# [Prompt]
Retype every line of the data, keeping each word exactly.

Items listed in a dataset
=-=-=
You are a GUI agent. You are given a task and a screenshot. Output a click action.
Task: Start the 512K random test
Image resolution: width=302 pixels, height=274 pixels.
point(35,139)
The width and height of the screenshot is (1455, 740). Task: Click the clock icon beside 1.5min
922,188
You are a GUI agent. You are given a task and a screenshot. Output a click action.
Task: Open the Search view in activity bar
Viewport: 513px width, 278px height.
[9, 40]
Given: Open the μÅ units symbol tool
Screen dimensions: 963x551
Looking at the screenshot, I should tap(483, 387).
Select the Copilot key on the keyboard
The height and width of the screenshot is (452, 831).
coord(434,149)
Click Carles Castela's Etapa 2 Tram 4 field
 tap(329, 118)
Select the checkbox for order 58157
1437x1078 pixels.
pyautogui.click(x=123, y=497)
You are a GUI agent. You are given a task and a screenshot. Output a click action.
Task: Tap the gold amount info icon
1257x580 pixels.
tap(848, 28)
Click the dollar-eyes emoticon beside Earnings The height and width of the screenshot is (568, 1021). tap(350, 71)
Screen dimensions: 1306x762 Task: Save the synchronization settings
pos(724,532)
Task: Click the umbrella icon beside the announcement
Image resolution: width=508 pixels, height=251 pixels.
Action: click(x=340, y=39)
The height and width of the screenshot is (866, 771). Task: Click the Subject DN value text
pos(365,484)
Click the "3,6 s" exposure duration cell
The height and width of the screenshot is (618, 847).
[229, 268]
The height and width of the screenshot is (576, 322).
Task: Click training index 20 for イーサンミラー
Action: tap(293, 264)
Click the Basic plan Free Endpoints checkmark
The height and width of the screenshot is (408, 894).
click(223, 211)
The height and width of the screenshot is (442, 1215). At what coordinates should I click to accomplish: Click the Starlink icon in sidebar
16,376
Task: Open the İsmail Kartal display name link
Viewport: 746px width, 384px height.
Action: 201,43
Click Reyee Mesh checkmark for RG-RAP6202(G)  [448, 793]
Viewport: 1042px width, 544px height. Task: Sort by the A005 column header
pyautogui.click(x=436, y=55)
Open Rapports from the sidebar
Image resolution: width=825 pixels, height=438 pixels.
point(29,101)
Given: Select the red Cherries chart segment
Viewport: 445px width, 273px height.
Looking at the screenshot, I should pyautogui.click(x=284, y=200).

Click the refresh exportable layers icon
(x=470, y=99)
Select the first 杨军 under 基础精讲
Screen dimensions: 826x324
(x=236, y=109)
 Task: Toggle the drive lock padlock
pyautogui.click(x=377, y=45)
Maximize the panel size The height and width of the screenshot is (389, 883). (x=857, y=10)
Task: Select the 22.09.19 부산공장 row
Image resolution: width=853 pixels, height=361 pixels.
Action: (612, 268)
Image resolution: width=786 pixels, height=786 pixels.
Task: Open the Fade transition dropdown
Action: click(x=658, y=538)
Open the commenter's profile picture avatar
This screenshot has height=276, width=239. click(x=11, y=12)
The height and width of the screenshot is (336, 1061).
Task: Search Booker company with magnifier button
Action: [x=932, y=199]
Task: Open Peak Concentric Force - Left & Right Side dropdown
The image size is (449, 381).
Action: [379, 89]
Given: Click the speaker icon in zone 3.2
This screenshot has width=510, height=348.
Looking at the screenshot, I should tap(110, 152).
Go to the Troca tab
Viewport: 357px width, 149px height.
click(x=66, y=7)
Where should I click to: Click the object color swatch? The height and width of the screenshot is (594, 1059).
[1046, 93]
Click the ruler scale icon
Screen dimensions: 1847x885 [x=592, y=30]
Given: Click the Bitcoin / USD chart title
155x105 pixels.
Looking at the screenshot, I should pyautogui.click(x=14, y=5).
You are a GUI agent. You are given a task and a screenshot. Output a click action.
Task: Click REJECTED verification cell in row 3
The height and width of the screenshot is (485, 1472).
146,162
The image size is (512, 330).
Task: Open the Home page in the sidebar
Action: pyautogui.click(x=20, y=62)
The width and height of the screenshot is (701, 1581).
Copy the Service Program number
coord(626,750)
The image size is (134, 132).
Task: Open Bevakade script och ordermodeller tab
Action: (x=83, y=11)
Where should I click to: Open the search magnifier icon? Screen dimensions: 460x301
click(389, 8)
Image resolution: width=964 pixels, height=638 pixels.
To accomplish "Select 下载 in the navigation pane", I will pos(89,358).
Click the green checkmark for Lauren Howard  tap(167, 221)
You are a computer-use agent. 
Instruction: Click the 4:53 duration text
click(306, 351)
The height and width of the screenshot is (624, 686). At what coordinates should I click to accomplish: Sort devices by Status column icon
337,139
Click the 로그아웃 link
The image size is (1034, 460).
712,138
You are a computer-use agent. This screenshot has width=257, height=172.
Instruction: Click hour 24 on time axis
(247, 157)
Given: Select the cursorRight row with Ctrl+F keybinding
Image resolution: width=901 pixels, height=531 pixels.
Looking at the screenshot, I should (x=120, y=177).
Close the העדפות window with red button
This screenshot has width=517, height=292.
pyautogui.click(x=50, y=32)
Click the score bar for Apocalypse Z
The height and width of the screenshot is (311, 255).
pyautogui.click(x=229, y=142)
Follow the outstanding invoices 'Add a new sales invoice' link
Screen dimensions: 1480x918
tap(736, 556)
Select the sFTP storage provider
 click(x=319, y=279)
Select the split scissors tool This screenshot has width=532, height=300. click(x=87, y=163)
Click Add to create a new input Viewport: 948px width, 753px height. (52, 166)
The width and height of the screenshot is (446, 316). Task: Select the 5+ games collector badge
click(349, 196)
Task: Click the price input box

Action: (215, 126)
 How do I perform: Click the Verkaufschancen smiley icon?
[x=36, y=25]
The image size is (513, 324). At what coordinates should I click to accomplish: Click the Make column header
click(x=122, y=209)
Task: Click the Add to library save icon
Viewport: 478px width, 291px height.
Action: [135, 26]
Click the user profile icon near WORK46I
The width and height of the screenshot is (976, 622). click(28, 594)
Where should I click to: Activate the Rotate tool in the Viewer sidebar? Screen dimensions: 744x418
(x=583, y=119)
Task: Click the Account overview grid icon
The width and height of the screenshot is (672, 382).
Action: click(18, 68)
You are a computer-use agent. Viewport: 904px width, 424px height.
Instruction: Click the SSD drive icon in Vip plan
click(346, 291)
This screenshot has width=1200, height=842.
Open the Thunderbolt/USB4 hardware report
=-=-=
# [Reply]
You are a GUI agent. You are given a task and a screenshot. Output a click action.
Task: Start the 512K random test
Image resolution: width=302 pixels, height=274 pixels.
point(35,139)
The width and height of the screenshot is (1455, 740). Task: Click the clock icon beside 1.5min
922,188
You are a GUI agent. You are given a task and a screenshot. Output a click action.
Task: Open the Search view in activity bar
Viewport: 513px width, 278px height.
[9, 40]
Given: Open the μÅ units symbol tool
Screen dimensions: 963x551
Looking at the screenshot, I should tap(483, 387).
Select the Copilot key on the keyboard
The height and width of the screenshot is (452, 831).
coord(434,149)
Click Carles Castela's Etapa 2 Tram 4 field
 tap(329, 118)
Select the checkbox for order 58157
1437x1078 pixels.
pyautogui.click(x=123, y=497)
You are a GUI agent. You are given a task and a screenshot. Output a click action.
Task: Tap the gold amount info icon
1257x580 pixels.
tap(848, 28)
Click the dollar-eyes emoticon beside Earnings The height and width of the screenshot is (568, 1021). tap(350, 71)
Screen dimensions: 1306x762 Task: Save the synchronization settings
pos(724,532)
Task: Click the umbrella icon beside the announcement
Image resolution: width=508 pixels, height=251 pixels.
Action: click(x=340, y=39)
The height and width of the screenshot is (866, 771). Task: Click the Subject DN value text
pos(365,484)
Click the "3,6 s" exposure duration cell
The height and width of the screenshot is (618, 847).
[229, 268]
The height and width of the screenshot is (576, 322).
Task: Click training index 20 for イーサンミラー
Action: tap(293, 264)
Click the Basic plan Free Endpoints checkmark
The height and width of the screenshot is (408, 894).
click(223, 211)
The height and width of the screenshot is (442, 1215). At what coordinates should I click to accomplish: Click the Starlink icon in sidebar
16,376
Task: Open the İsmail Kartal display name link
Viewport: 746px width, 384px height.
Action: 201,43
Click Reyee Mesh checkmark for RG-RAP6202(G)  [448, 793]
Viewport: 1042px width, 544px height. Task: Sort by the A005 column header
pyautogui.click(x=436, y=55)
Open Rapports from the sidebar
Image resolution: width=825 pixels, height=438 pixels.
point(29,101)
Given: Select the red Cherries chart segment
Viewport: 445px width, 273px height.
Looking at the screenshot, I should pyautogui.click(x=284, y=200).

Click the refresh exportable layers icon
(x=470, y=99)
Select the first 杨军 under 基础精讲
Screen dimensions: 826x324
(x=236, y=109)
 Task: Toggle the drive lock padlock
pyautogui.click(x=377, y=45)
Maximize the panel size The height and width of the screenshot is (389, 883). (x=857, y=10)
Task: Select the 22.09.19 부산공장 row
Image resolution: width=853 pixels, height=361 pixels.
Action: (612, 268)
Image resolution: width=786 pixels, height=786 pixels.
Task: Open the Fade transition dropdown
Action: click(x=658, y=538)
Open the commenter's profile picture avatar
This screenshot has height=276, width=239. click(x=11, y=12)
The height and width of the screenshot is (336, 1061).
Task: Search Booker company with magnifier button
Action: [x=932, y=199]
Task: Open Peak Concentric Force - Left & Right Side dropdown
The image size is (449, 381).
Action: [379, 89]
Given: Click the speaker icon in zone 3.2
This screenshot has width=510, height=348.
Looking at the screenshot, I should tap(110, 152).
Go to the Troca tab
Viewport: 357px width, 149px height.
click(x=66, y=7)
Where should I click to: Click the object color swatch? The height and width of the screenshot is (594, 1059).
[1046, 93]
Click the ruler scale icon
Screen dimensions: 1847x885 [x=592, y=30]
Given: Click the Bitcoin / USD chart title
155x105 pixels.
Looking at the screenshot, I should pyautogui.click(x=14, y=5).
You are a GUI agent. You are given a task and a screenshot. Output a click action.
Task: Click REJECTED verification cell in row 3
The height and width of the screenshot is (485, 1472).
146,162
The image size is (512, 330).
Task: Open the Home page in the sidebar
Action: pyautogui.click(x=20, y=62)
The width and height of the screenshot is (701, 1581).
Copy the Service Program number
coord(626,750)
The image size is (134, 132).
Task: Open Bevakade script och ordermodeller tab
Action: (x=83, y=11)
Where should I click to: Open the search magnifier icon? Screen dimensions: 460x301
click(389, 8)
Image resolution: width=964 pixels, height=638 pixels.
To accomplish "Select 下载 in the navigation pane", I will pos(89,358).
Click the green checkmark for Lauren Howard  tap(167, 221)
You are a computer-use agent. 
Instruction: Click the 4:53 duration text
click(306, 351)
The height and width of the screenshot is (624, 686). At what coordinates should I click to accomplish: Sort devices by Status column icon
337,139
Click the 로그아웃 link
The image size is (1034, 460).
712,138
You are a computer-use agent. This screenshot has width=257, height=172.
Instruction: Click hour 24 on time axis
(247, 157)
Given: Select the cursorRight row with Ctrl+F keybinding
Image resolution: width=901 pixels, height=531 pixels.
Looking at the screenshot, I should (x=120, y=177).
Close the העדפות window with red button
This screenshot has width=517, height=292.
pyautogui.click(x=50, y=32)
Click the score bar for Apocalypse Z
The height and width of the screenshot is (311, 255).
pyautogui.click(x=229, y=142)
Follow the outstanding invoices 'Add a new sales invoice' link
Screen dimensions: 1480x918
tap(736, 556)
Select the sFTP storage provider
 click(x=319, y=279)
Select the split scissors tool This screenshot has width=532, height=300. click(x=87, y=163)
Click Add to create a new input Viewport: 948px width, 753px height. (52, 166)
The width and height of the screenshot is (446, 316). Task: Select the 5+ games collector badge
click(349, 196)
Task: Click the price input box

Action: (215, 126)
 How do I perform: Click the Verkaufschancen smiley icon?
[x=36, y=25]
The image size is (513, 324). At what coordinates should I click to accomplish: Click the Make column header
click(x=122, y=209)
Task: Click the Add to library save icon
Viewport: 478px width, 291px height.
Action: [135, 26]
Click the user profile icon near WORK46I
The width and height of the screenshot is (976, 622). click(28, 594)
Where should I click to: Activate the Rotate tool in the Viewer sidebar? Screen dimensions: 744x418
(x=583, y=119)
Task: Click the Account overview grid icon
The width and height of the screenshot is (672, 382).
Action: click(18, 68)
You are a computer-use agent. Viewport: 904px width, 424px height.
Instruction: Click the SSD drive icon in Vip plan
click(346, 291)
This screenshot has width=1200, height=842.
Open the Thunderbolt/USB4 hardware report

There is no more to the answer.